When the blockbuster film "Bohemian Rhapsody" focusing on British rock band Queen came out, I rushed to the theater to see it. It is not a documentary, but a biographical film starring movie actors playing the role of band members.

The main character is singer Freddie Mercury, who had a very interesting life. He spent his childhood days in Zanzibar Island, India and other countries under British rule, before moving to Britain with his family. His parents and younger sister are depicted as conscientious people in the film.

Freddie, who goes almost every night to attend concerts after his part time job, is reproached by his father, who tells him to pursue "good deeds." Even when Queen becomes a much-loved band around the world, Freddie's father gives him hardly any credit for its success.

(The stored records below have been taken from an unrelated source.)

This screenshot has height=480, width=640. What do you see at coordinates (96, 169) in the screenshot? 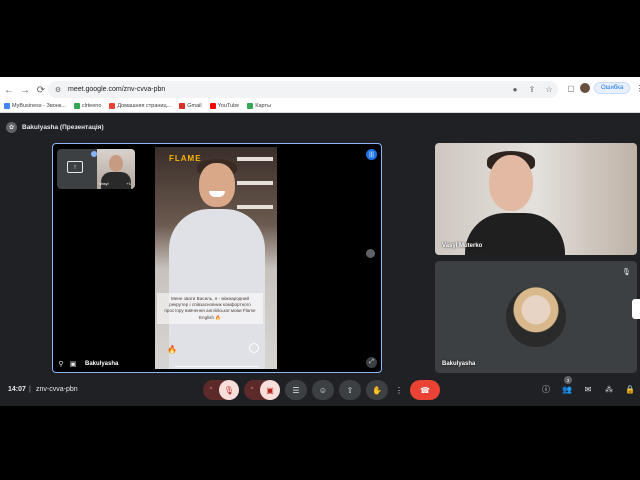
I see `self-view-pip: ↑ Vasyl +1` at bounding box center [96, 169].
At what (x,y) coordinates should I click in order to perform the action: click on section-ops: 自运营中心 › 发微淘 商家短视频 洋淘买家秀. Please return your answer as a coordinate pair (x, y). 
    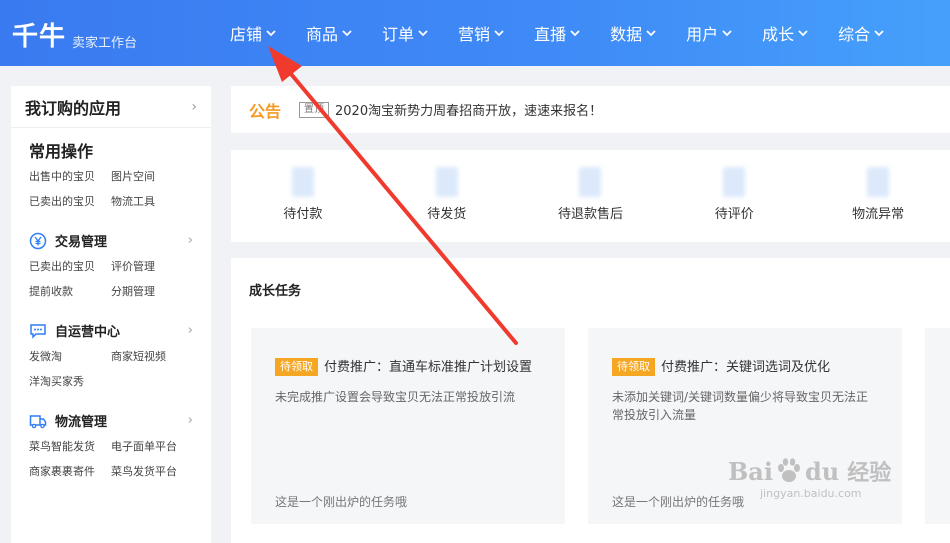
    Looking at the image, I should click on (111, 350).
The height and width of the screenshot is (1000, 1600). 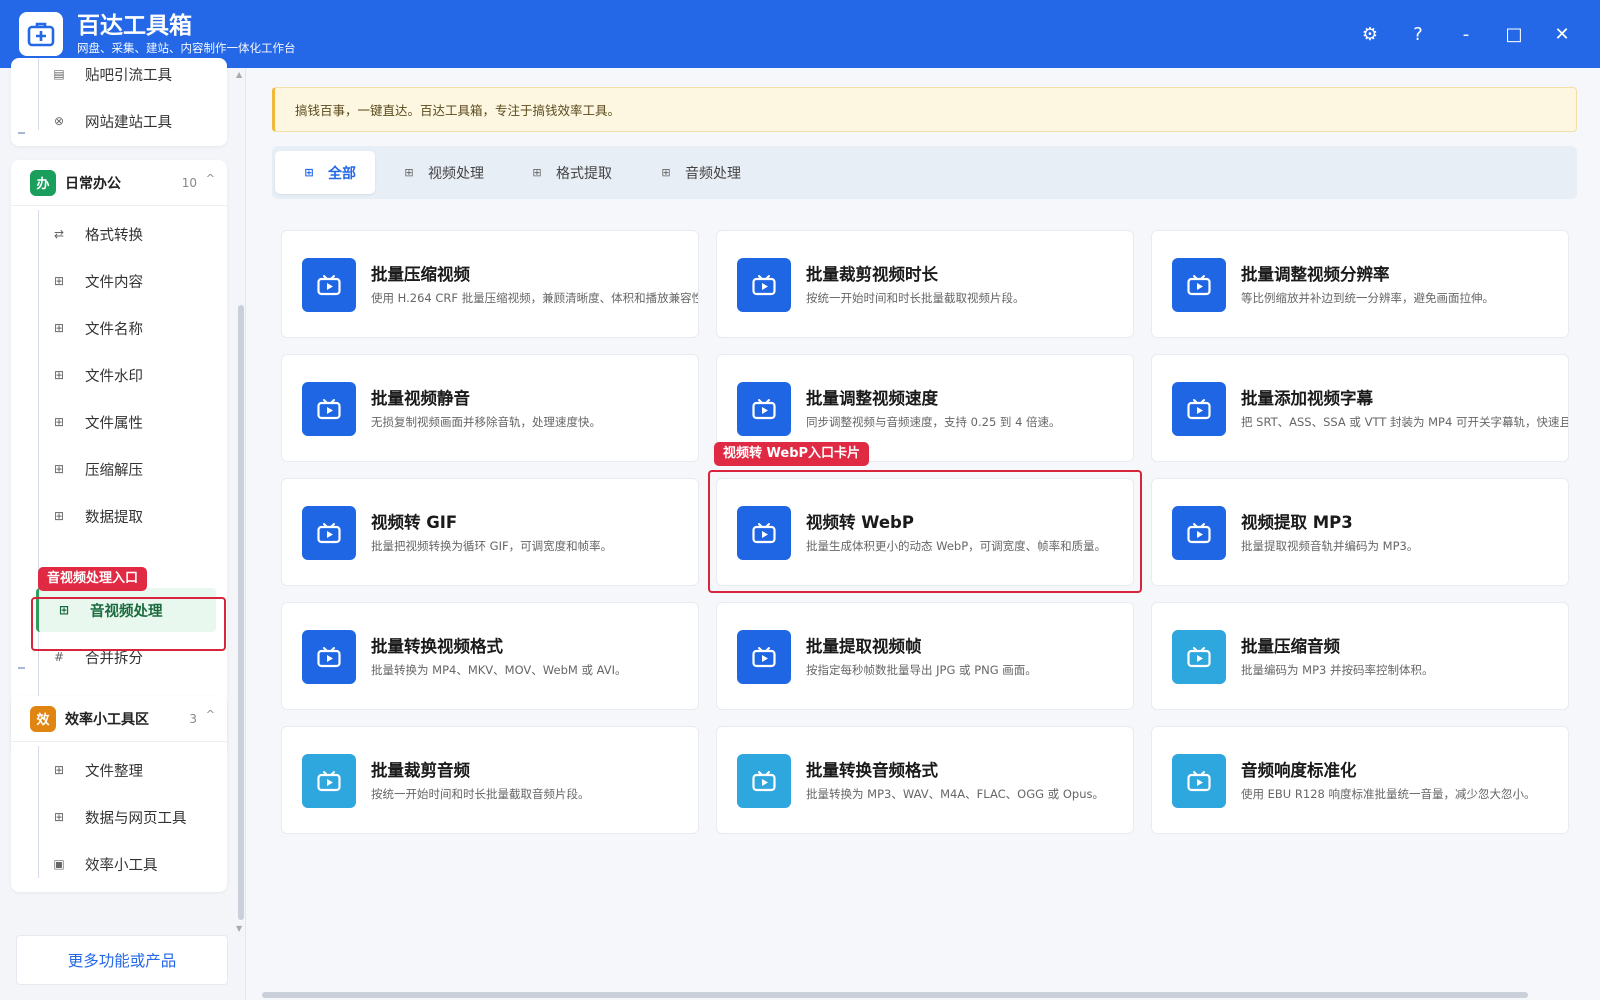 I want to click on sidebar-item-compress: ⊞ 压缩解压, so click(x=121, y=469).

However, there is a scene at the end of the movie where Freddie reunites with his family and tells them what he is actually trying to do. In a nutshell, the scene reveals how Freddie never rejected his parent's wishes; he just pursued them in a different way.

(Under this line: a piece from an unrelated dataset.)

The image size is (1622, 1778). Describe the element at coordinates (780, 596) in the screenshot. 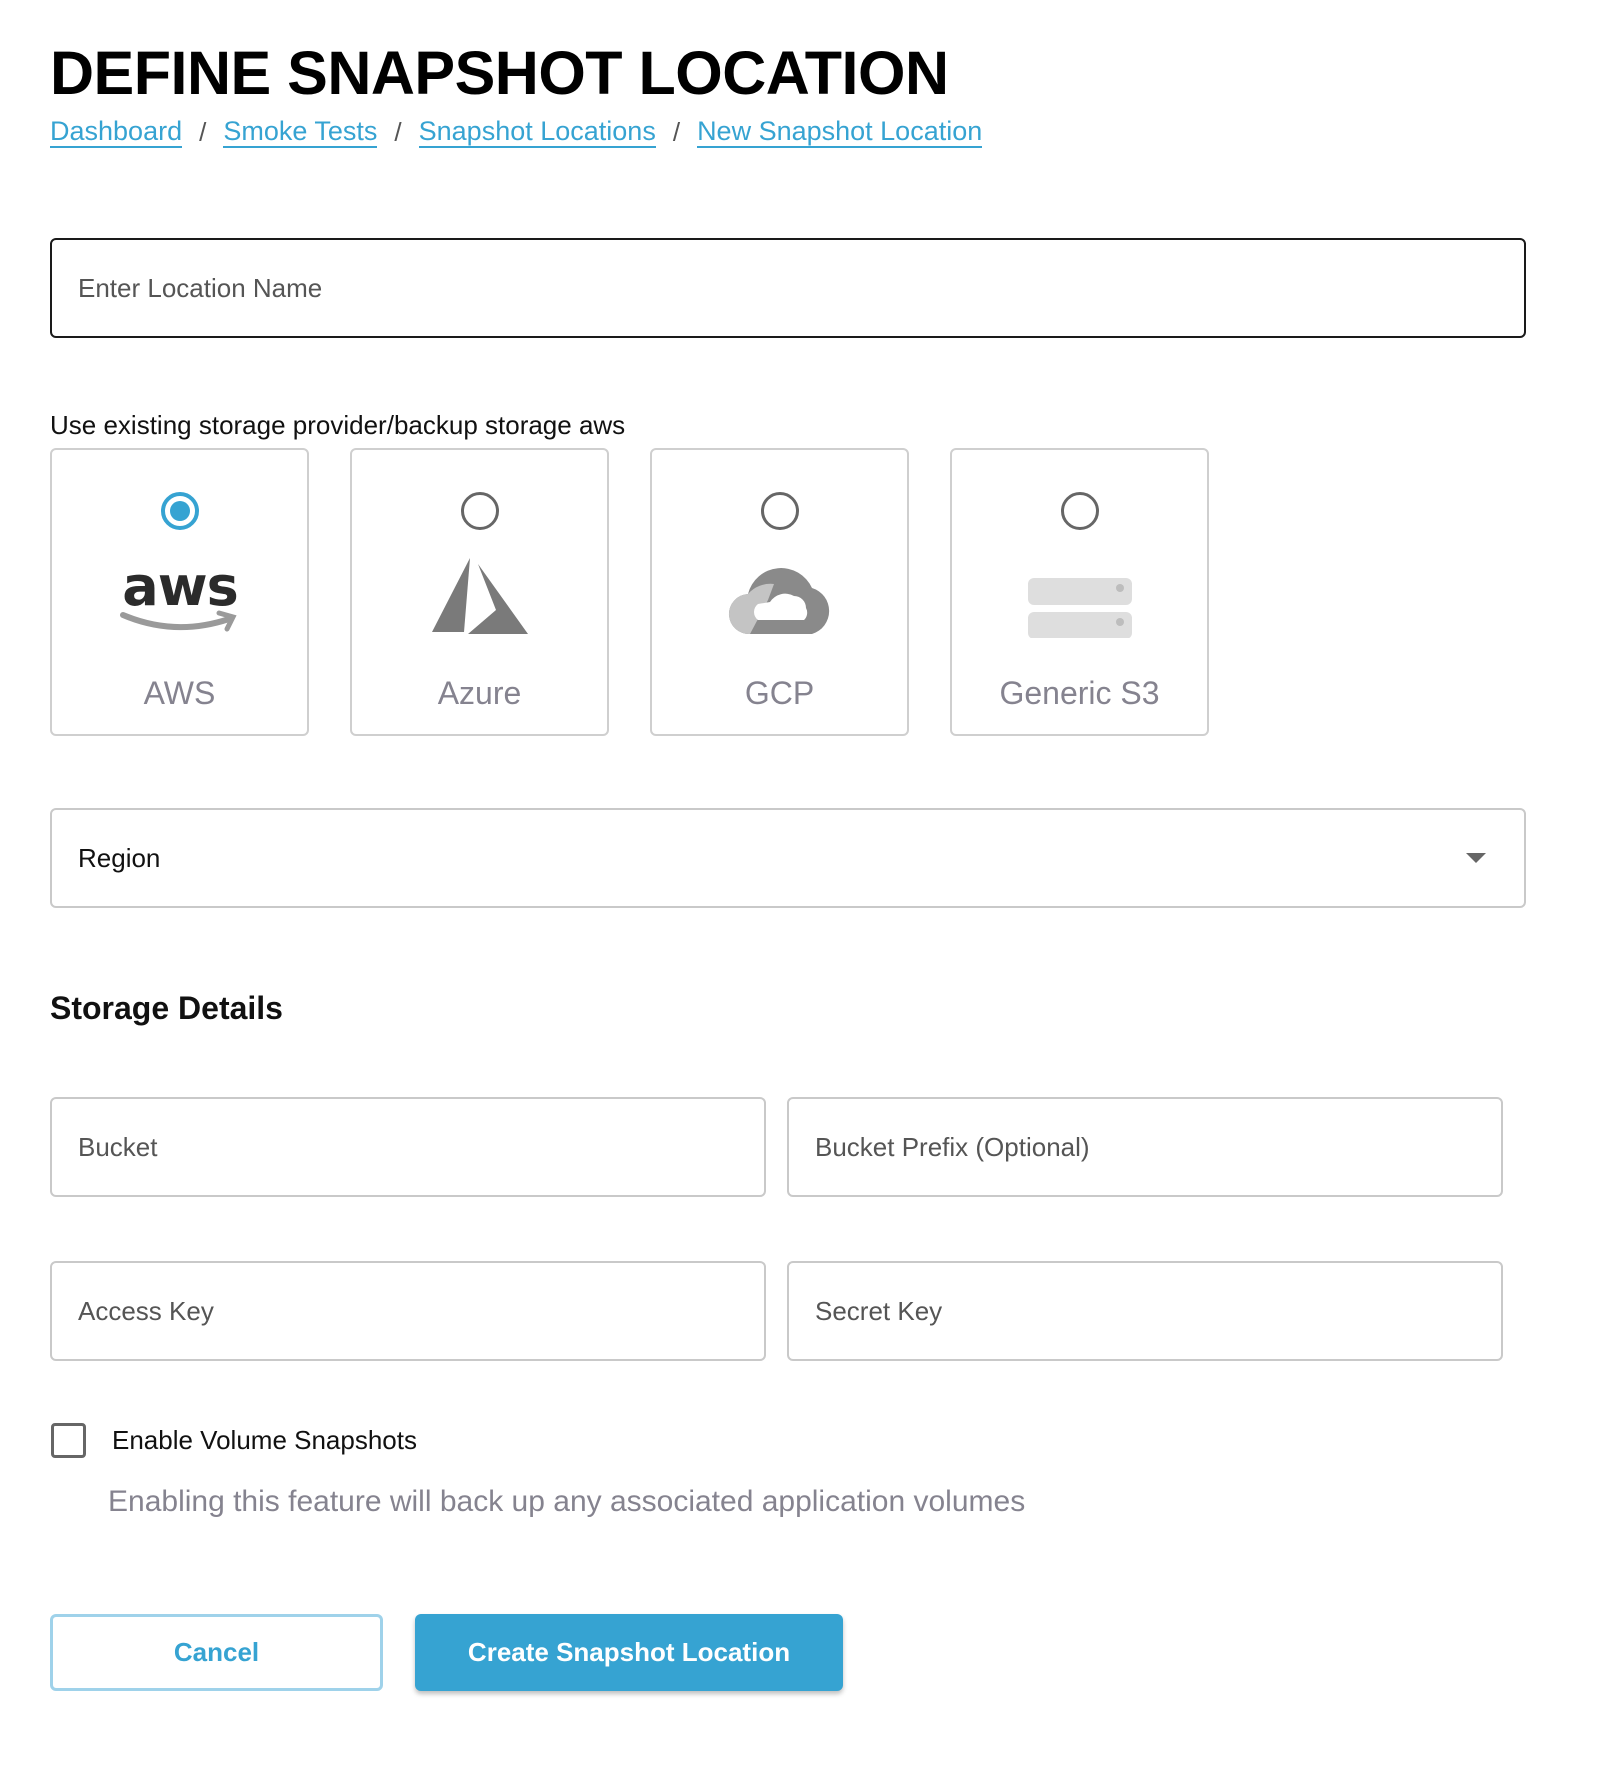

I believe the same kind of situation can occur in any ordinary parent-child relationship. Let's pretend that a parent tells a child to "enter a good university, join a good company and become a person who can contribute to society." When the child fails to live up to these expectations and does not go to university, the parent is disappointed, and may think, "My dream did not come true."

But what if, for example, the child begins to operate an eatery 20 years later, in which they serve tasty meals to kids in the neighborhood once a week? Couldn't it be said that the child has fulfilled the parent's wish of becoming "a person who can contribute to society" as a result?

Every parent hopes for their child to become a good person. But the way children live out that wish may not always match the parent's expectations. In this way, there may come a day when parents who thought their children had completely let them down acknowledge that they "were a good child after all."

Freddie always acted contrary to his parents' advice. He was able to reunite with them after moving out and achieving major success. As I watched the film, I thought, "It's true. There are parents and children out there who develop an understanding of each other after a long period of time." The film can be enjoyed not just for its amazing music, but also from many other different aspects. I recommend that people see it if they get the chance.